| WHAT TO DO |
Could you return each line from the one bearing "The height and" through the last line of the entries, exactly as it stands, with no pictures?

##############################

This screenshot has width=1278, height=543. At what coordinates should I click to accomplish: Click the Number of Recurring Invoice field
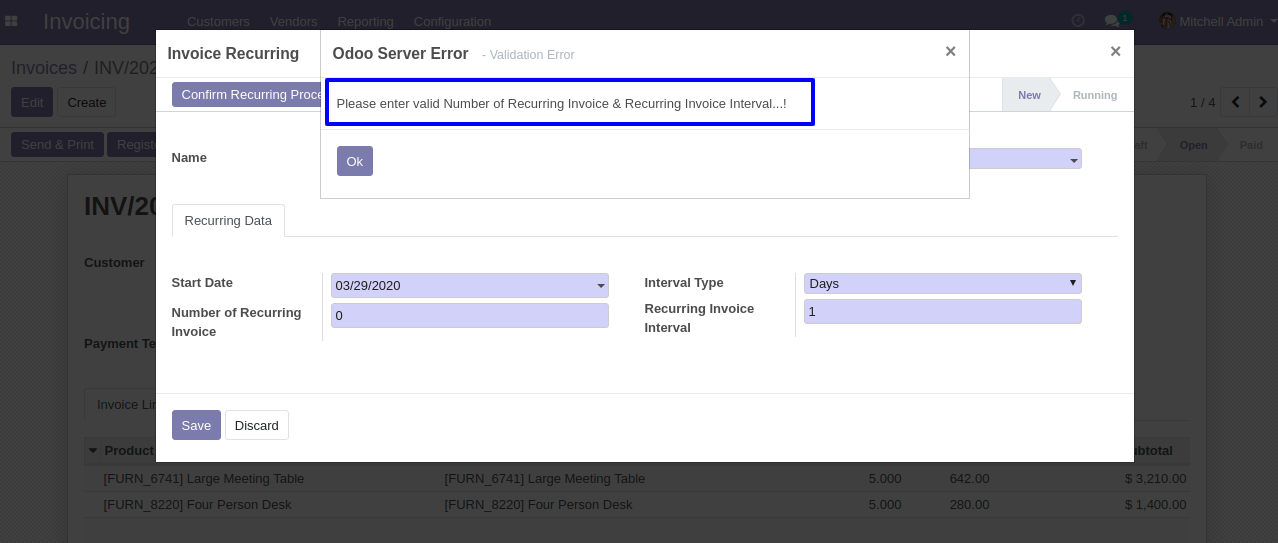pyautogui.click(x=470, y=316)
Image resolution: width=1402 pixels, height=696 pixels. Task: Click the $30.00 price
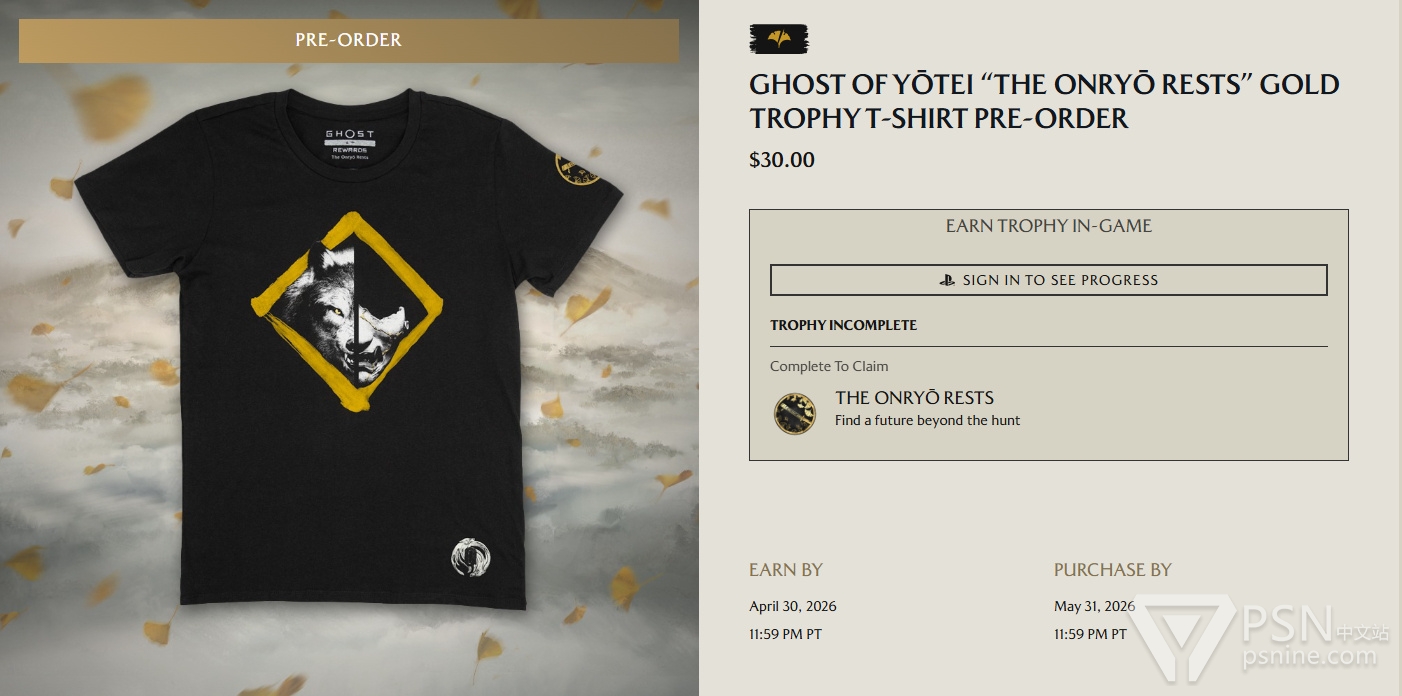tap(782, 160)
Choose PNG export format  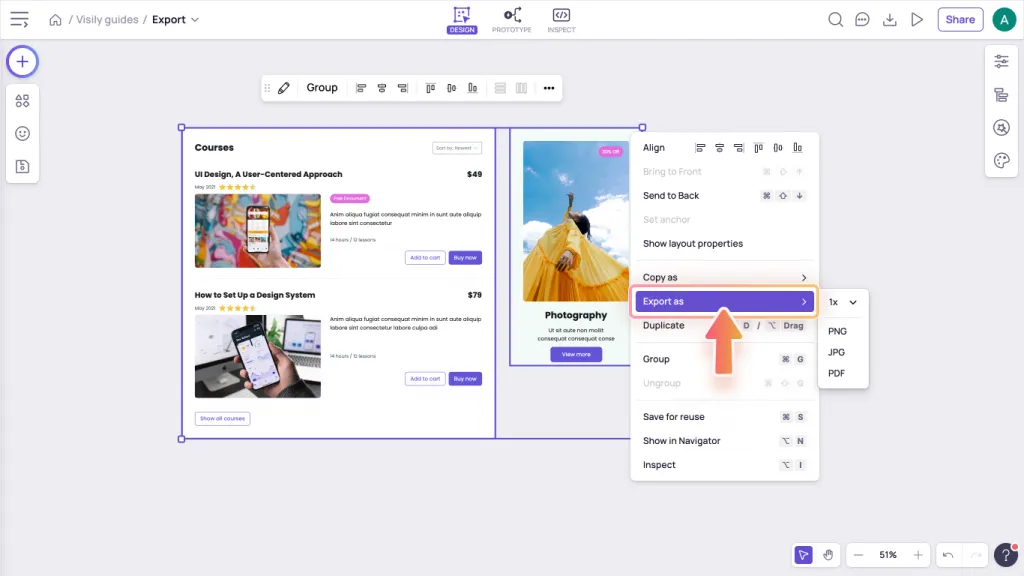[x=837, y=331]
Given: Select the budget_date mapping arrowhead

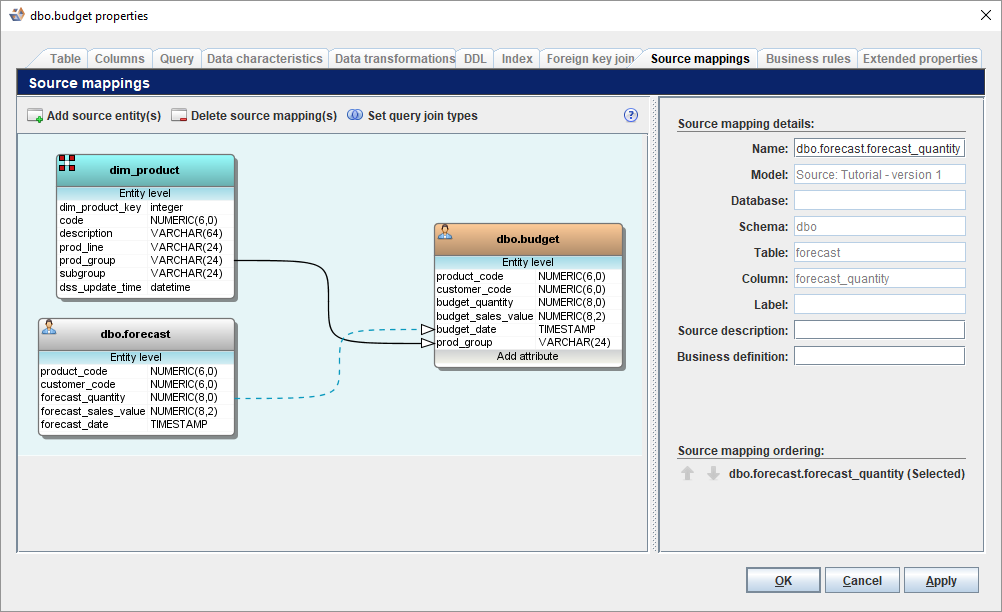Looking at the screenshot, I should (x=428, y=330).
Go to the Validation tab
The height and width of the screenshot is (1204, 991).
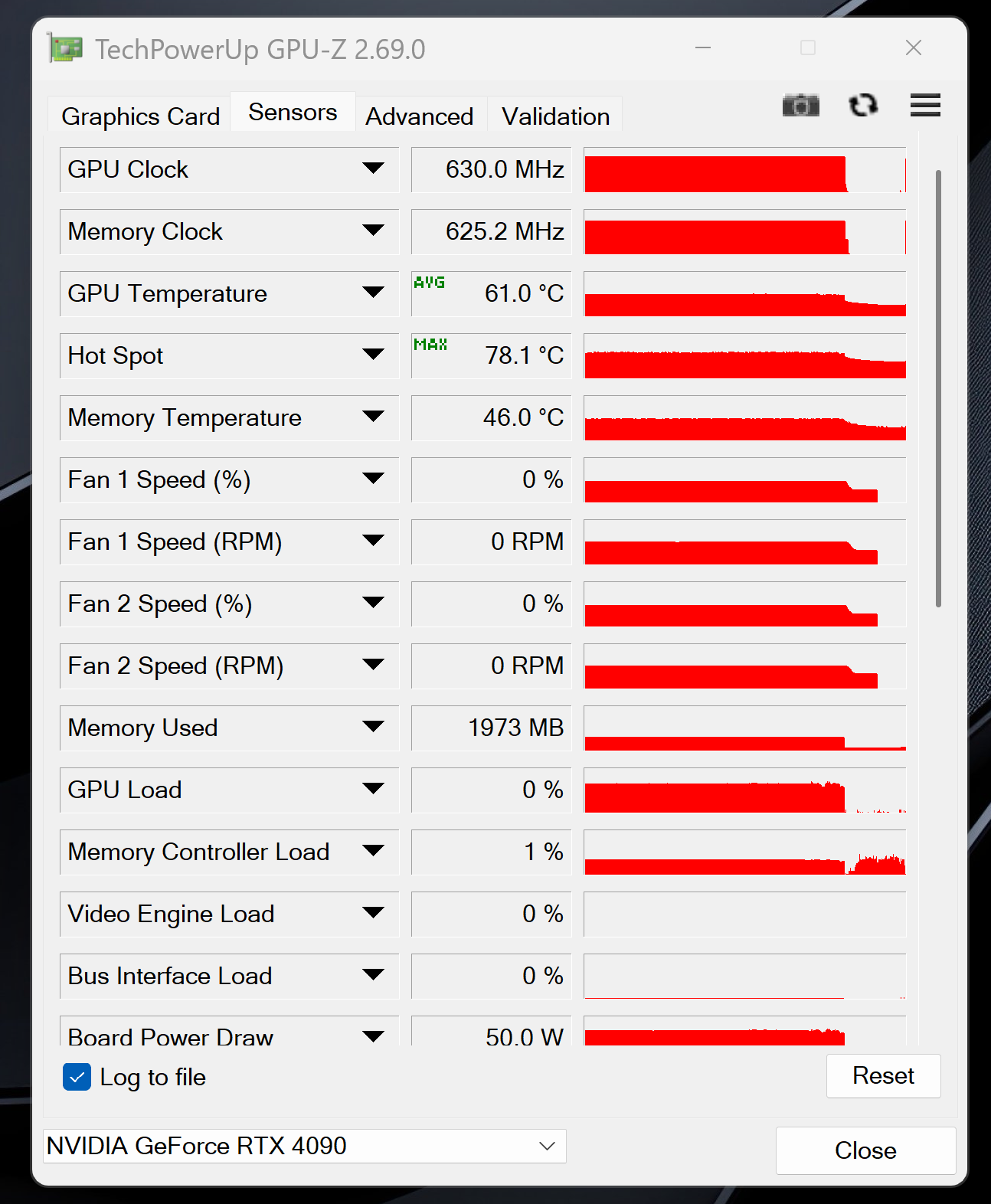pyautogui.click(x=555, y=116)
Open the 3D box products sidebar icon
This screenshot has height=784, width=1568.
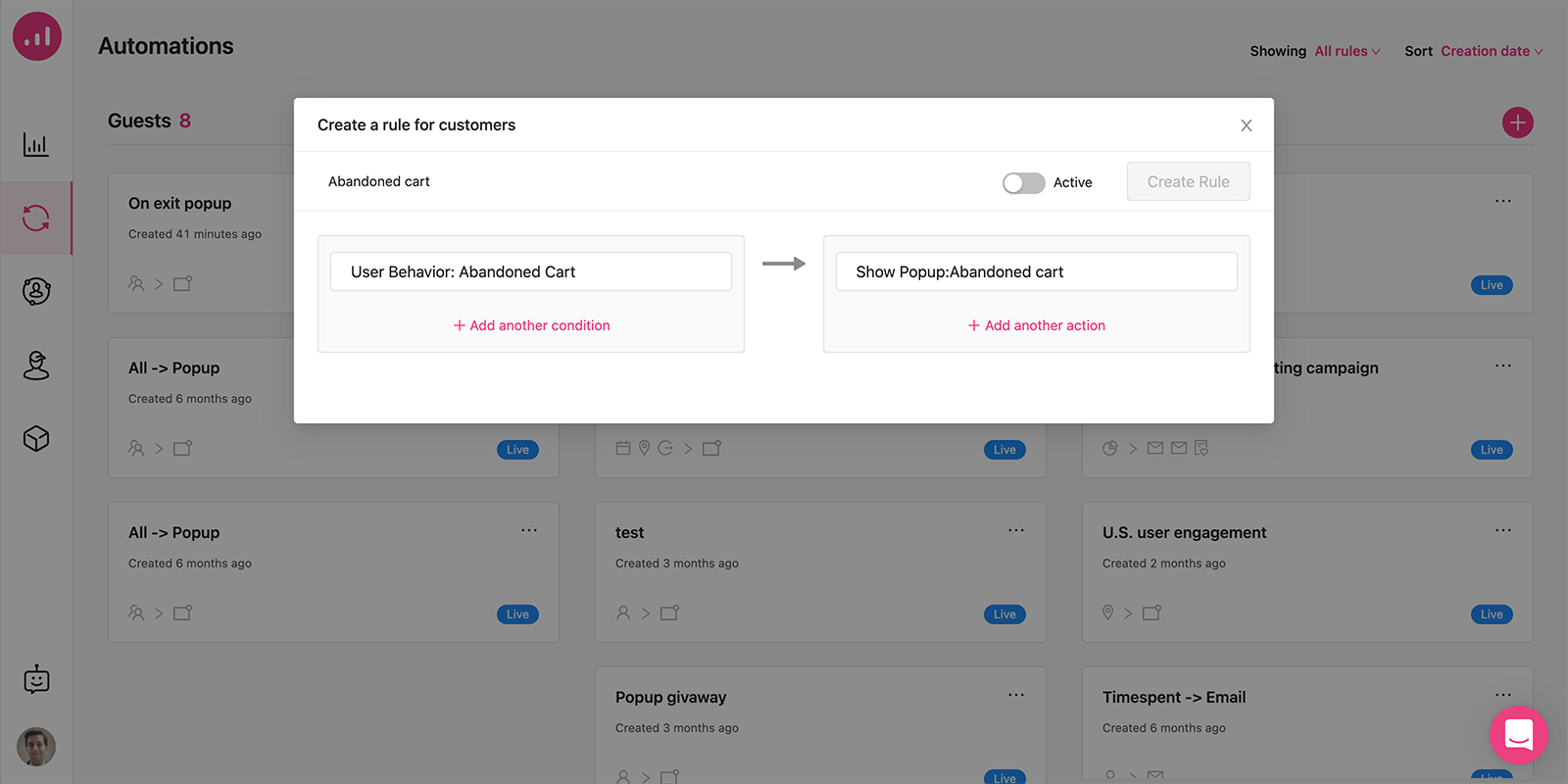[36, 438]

##############################

| WRITTEN REPLY |
The height and width of the screenshot is (1204, 991).
pyautogui.click(x=555, y=116)
Open the 3D box products sidebar icon
This screenshot has height=784, width=1568.
[36, 438]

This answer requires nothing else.